DIRECTIONS — Your task is to return the line containing "Support (1432, 51)" and each line after it through the end of the entries, exactly, with no other lines.

EXTRACTED RECORDS —

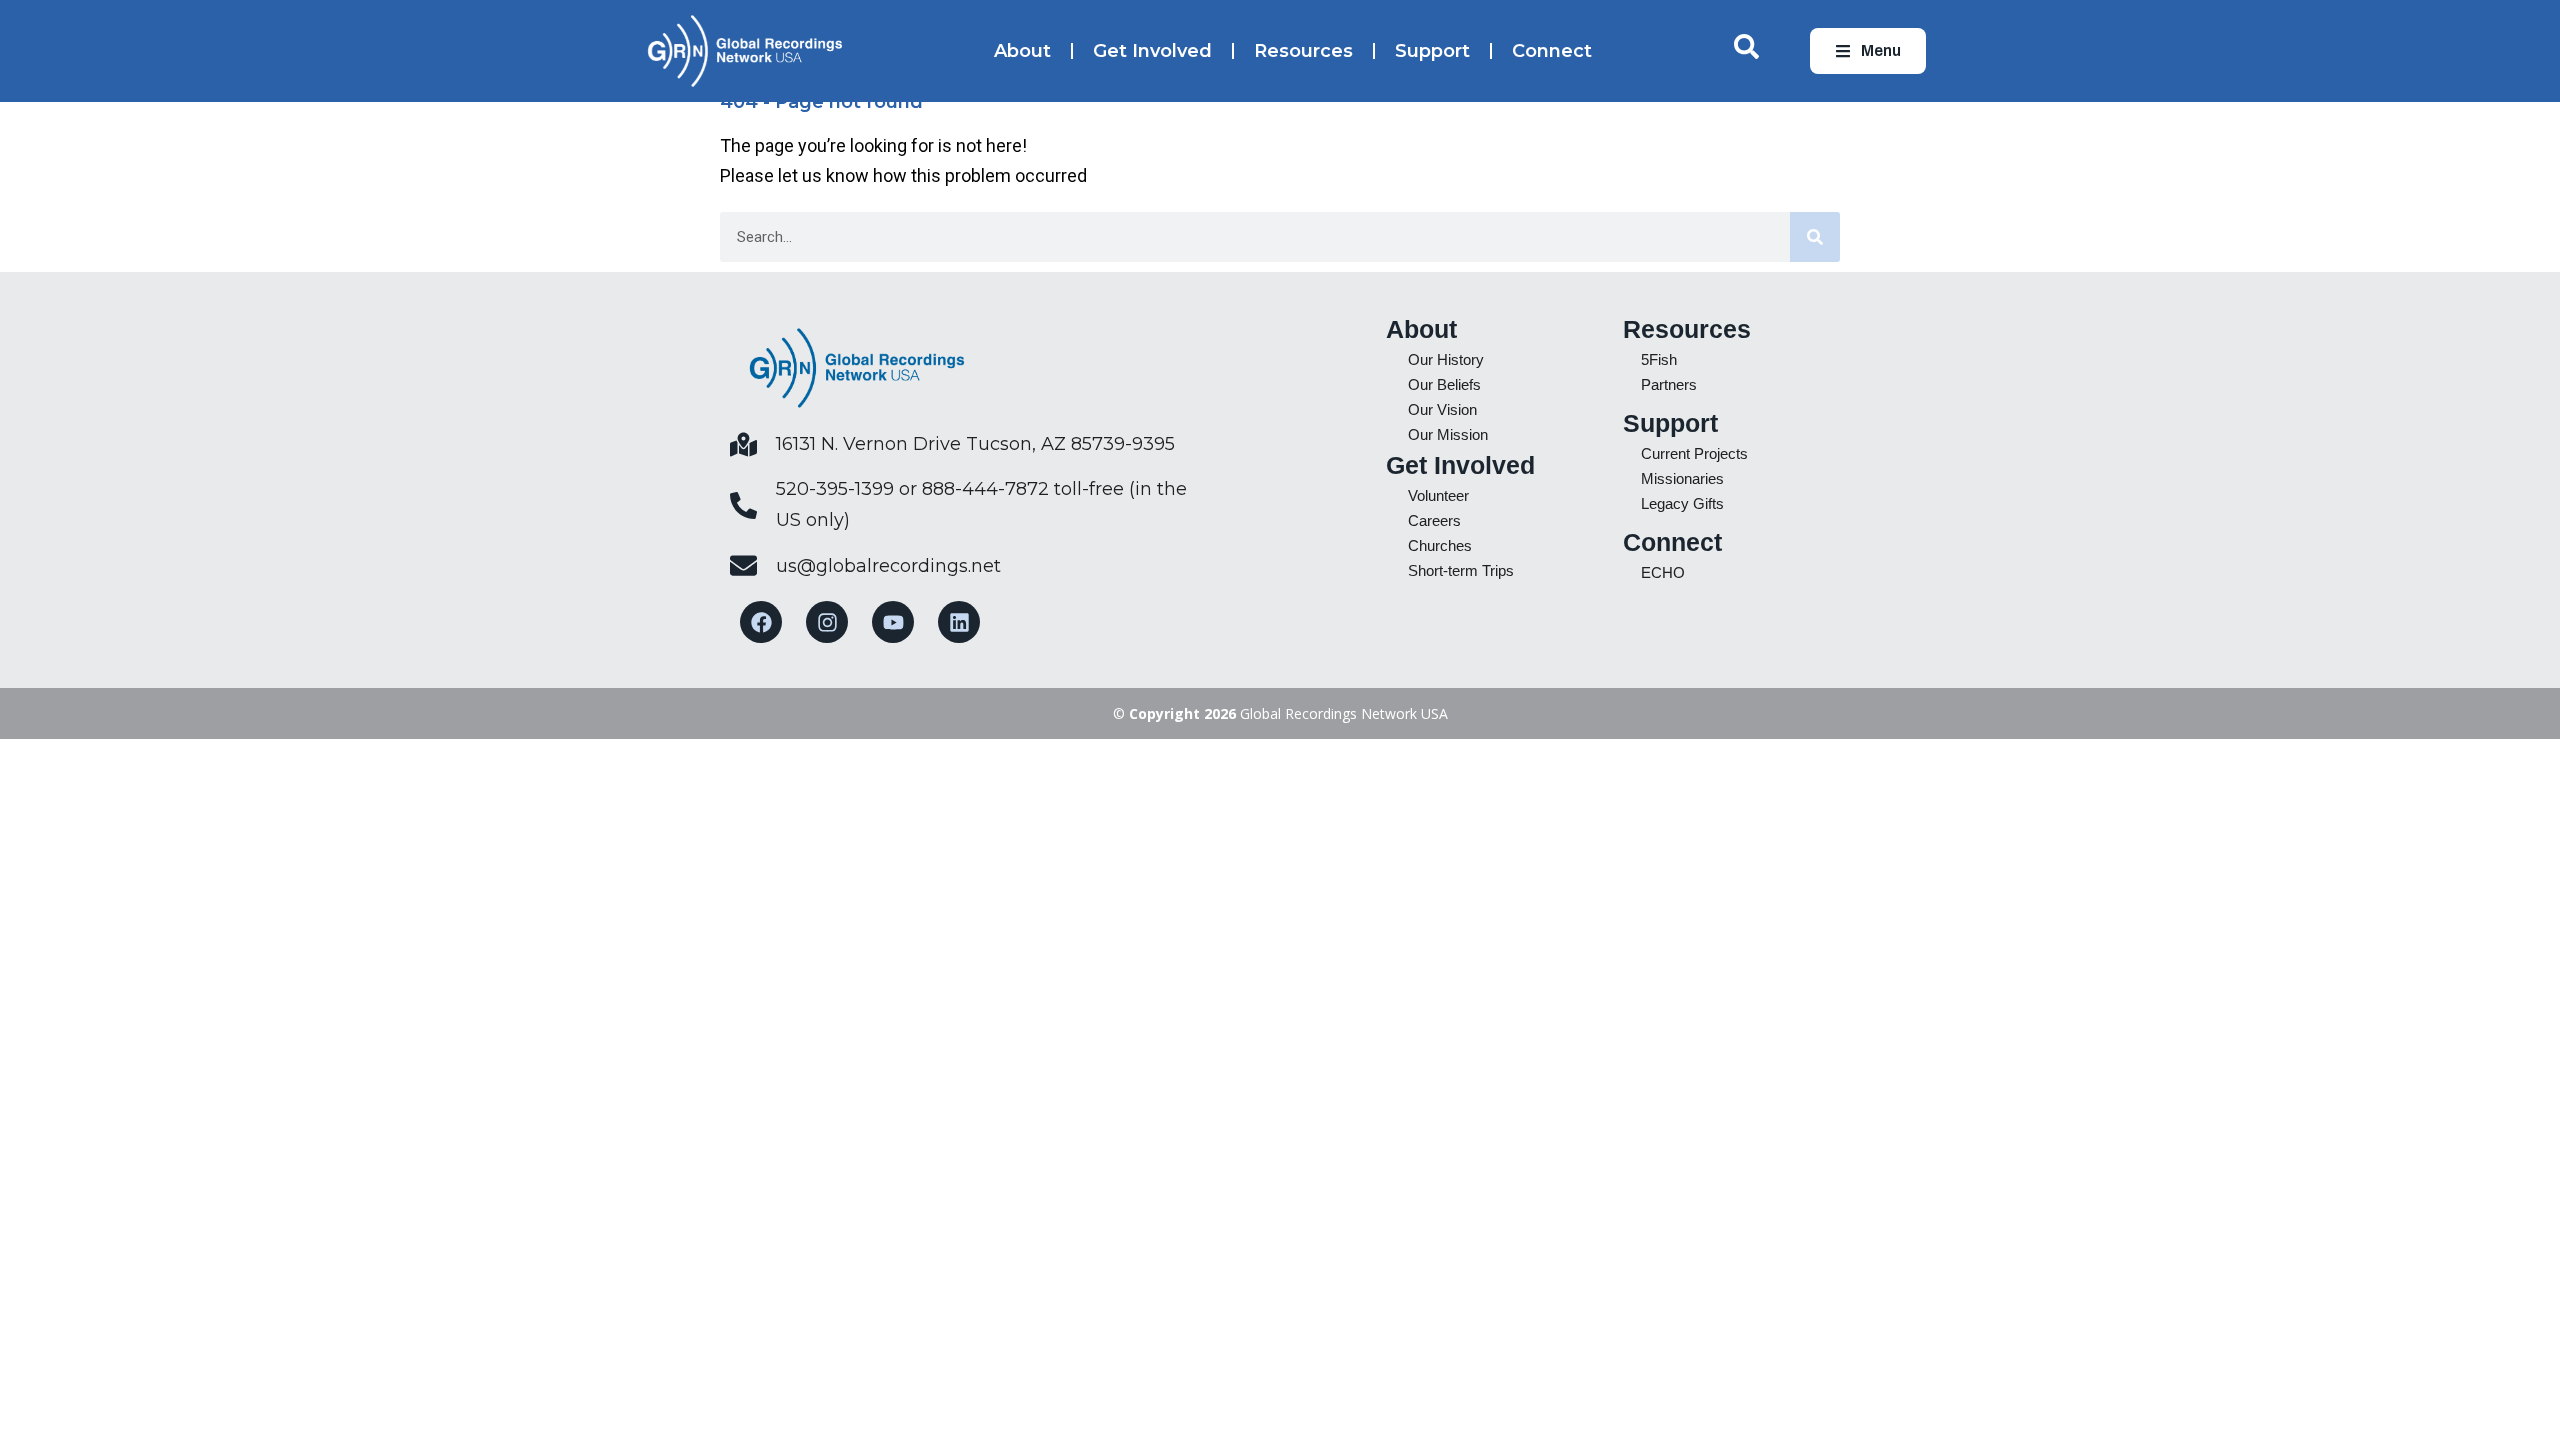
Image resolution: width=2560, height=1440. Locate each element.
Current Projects (1694, 453)
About (1022, 51)
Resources (1303, 51)
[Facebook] (761, 622)
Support (1432, 51)
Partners (1669, 384)
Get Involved (1152, 51)
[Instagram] (827, 622)
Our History (1446, 359)
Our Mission (1448, 434)
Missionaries (1682, 478)
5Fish (1659, 359)
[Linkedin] (959, 622)
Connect (1552, 51)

EXPECTED OUTPUT —
Support (1432, 51)
Partners (1669, 384)
Get Involved (1152, 51)
[Instagram] (827, 622)
Our History (1446, 359)
Our Mission (1448, 434)
Missionaries (1682, 478)
5Fish (1659, 359)
[Linkedin] (959, 622)
Connect (1552, 51)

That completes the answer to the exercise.